Pour vous faire entendre par une
doctrine solide combien est immense la miséricorde de notre Sauveur, je vous
prie de considérer une vérité que je viens d'avancer tout à l'heure, et que j'ai
prise de Tertullien. Ce grand homme nous a enseigné que Dieu a commencé ses
ouvrages par un épanchement de sa bonté sur toutes ses créatures, et que sa
première inclination, c'est de nous bien faire.- Et en vérité il me semble que
sa raison est bien évidente. Car pour bien connaître quelle est la première des
inclinations, il faut choisir celle qui se trouvera la plus naturelle, d'autant
que la nature est la racine de tout le reste. Or notre Dieu, chrétiens, a-t-il
rien de plus naturel que cette inclination de nous enrichir par la profusion de
ses grâces? Comme une source envoie ses eaux naturellement, comme le soleil
naturellement répand ses rayons, ainsi Dieu naturellement fait du bien. Etant
bon, abondant, plein de richesses infinies par sa condition naturelle, il doit
être aussi par nature bienfaisant, libéral, magnifique. Quand il te punit, ô
impie, la raison n'en est pas en lui-même. Il ne veut pas que personne périsse.

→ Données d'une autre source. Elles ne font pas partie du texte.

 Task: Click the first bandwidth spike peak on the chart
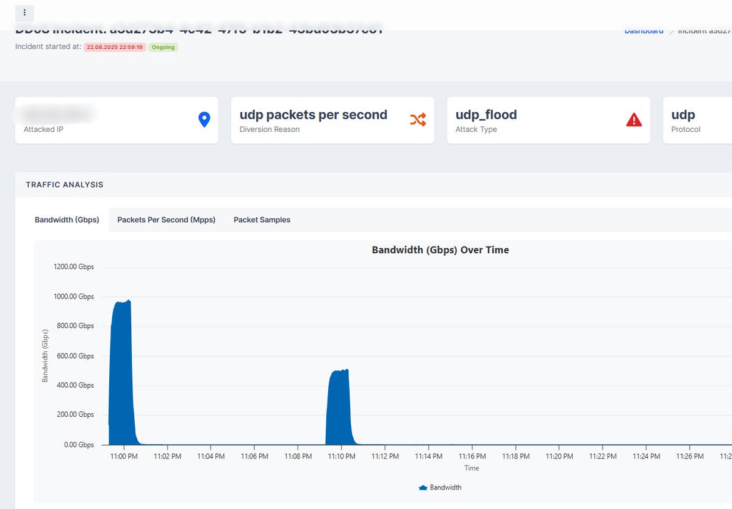pyautogui.click(x=122, y=302)
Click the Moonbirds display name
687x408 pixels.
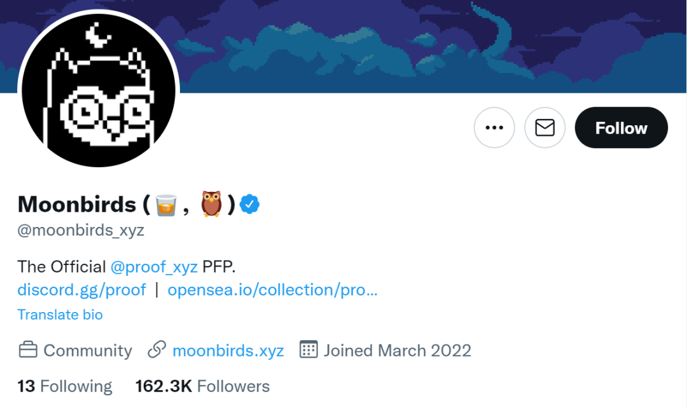point(76,205)
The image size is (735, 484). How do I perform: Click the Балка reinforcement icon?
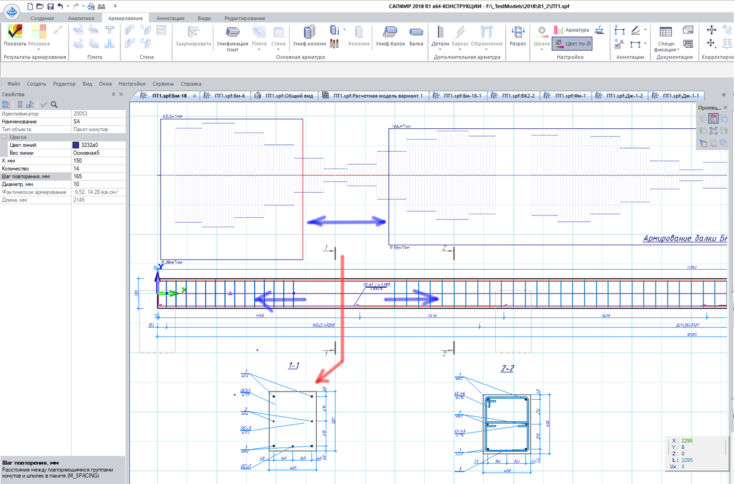point(416,36)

C'est ta malice, c'est ton ingratitude qui attire son indignation sur ta tête.
Au contraire si nous voulons l'exciter à nous faire du bien, il n'est pas
nécessaire de chercher bien loin des motifs; sa propre bonté, sa nature
d'elle-même si bienfaisante lui est un motif très-pressant et une raison intime
qui ne le quitte jamais. C'est pourquoi Tertullien dit fort à propos que « la
bonté est la première, parce qu'elle est selon la nature, » prior bonitas
secundùm naturam ; « et que la sévérité suit après, parce qu'il lui faut une
cause, » posterior severitas secundùm causam (1). Comme s'il disait : A
la munificence divine, il ne lui faut point de raison, si on peut parler de la
sorte ; c'est la propre nature de Dieu. Il n'y a que la justice qui va chercher
des causes et des raisons. Encore ne les cherche-t-elle pas, nous les lui
donnons; c’est nous qui fournissons par nos crimes la matière à sa juste
1 Advers. Marcion., lib. II, n. 11.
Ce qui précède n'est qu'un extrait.